Entspricht die eingereichte Klage den in § 65 Abs. 1 Satz 1 FGO genannten Erfordernissen, ist eine gleichwohl verfügte Ausschlussfrist hinfällig1.

Eine ausreichende Bezeichnung des Klagebegehrens erfordert, dass der Kläger substantiiert darlegt, inwiefern der angefochtene Verwaltungsakt rechtswidrig ist, und ihn in seinen Rechten verletzt2. Wie weit das Klagebegehren einer Klage im Einzelnen zu substantiieren ist, hängt von den Umständen des Falles ab3, insbesondere von dem Inhalt des angefochtenen Verwaltungsaktes, der Steuerart und der Klageart4.

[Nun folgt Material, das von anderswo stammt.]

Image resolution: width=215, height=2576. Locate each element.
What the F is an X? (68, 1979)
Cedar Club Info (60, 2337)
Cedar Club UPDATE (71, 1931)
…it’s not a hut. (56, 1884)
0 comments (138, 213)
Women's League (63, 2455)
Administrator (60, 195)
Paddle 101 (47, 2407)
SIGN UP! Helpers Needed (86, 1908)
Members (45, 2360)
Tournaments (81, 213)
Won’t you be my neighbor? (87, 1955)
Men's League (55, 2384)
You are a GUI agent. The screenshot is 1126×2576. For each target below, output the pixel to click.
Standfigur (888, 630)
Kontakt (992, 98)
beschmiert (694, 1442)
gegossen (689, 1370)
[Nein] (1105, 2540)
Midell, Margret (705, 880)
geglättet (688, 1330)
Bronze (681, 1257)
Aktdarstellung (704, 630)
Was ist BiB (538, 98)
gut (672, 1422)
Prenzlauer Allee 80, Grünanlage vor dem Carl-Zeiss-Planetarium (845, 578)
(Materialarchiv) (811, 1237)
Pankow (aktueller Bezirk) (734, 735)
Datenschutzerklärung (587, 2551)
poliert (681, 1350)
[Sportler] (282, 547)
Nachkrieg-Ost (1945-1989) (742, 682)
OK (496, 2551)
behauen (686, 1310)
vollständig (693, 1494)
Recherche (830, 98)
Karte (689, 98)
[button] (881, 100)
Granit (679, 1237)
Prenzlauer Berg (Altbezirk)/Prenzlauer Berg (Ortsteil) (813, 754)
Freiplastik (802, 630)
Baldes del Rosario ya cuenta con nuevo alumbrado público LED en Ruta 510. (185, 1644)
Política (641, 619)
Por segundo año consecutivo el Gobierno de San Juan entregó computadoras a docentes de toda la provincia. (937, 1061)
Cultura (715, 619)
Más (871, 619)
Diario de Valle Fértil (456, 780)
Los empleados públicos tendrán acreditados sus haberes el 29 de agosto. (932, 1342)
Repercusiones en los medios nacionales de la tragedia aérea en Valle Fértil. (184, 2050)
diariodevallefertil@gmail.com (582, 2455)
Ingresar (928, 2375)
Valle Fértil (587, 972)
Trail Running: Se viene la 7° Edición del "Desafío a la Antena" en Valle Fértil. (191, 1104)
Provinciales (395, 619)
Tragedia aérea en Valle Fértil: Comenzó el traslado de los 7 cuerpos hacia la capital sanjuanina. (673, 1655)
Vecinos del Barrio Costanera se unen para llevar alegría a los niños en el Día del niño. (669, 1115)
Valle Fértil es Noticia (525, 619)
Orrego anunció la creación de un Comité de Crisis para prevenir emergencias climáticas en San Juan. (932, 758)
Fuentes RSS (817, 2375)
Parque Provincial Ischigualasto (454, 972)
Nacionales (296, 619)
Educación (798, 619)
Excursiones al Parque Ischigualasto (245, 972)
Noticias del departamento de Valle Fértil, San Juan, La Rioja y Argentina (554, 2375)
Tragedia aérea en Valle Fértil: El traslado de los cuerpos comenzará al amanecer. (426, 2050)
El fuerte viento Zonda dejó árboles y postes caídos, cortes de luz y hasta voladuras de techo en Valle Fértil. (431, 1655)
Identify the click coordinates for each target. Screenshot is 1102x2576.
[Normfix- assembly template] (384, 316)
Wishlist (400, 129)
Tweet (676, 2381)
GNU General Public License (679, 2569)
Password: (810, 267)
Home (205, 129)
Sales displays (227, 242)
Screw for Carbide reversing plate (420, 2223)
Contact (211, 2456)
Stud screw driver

Die Nennung der angefochtenen Verwaltungsakte reicht zur Bezeichnung des Gegenstands des Klagebegehrens nicht aus5. Auch kann vom Finanzgericht nicht verlangt werden, den Gegenstand des Klagebegehrens anhand einer Vielzahl ihm vorgelegter Unterlagen selbst zu ermitteln, und die Anforderungen des § 65 Abs. 2 Satz 2 FGO als erfüllt anzusehen, wenn die vorgelegten Unterlagen dies mehr oder weniger leicht und zuverlässig ermöglichen6.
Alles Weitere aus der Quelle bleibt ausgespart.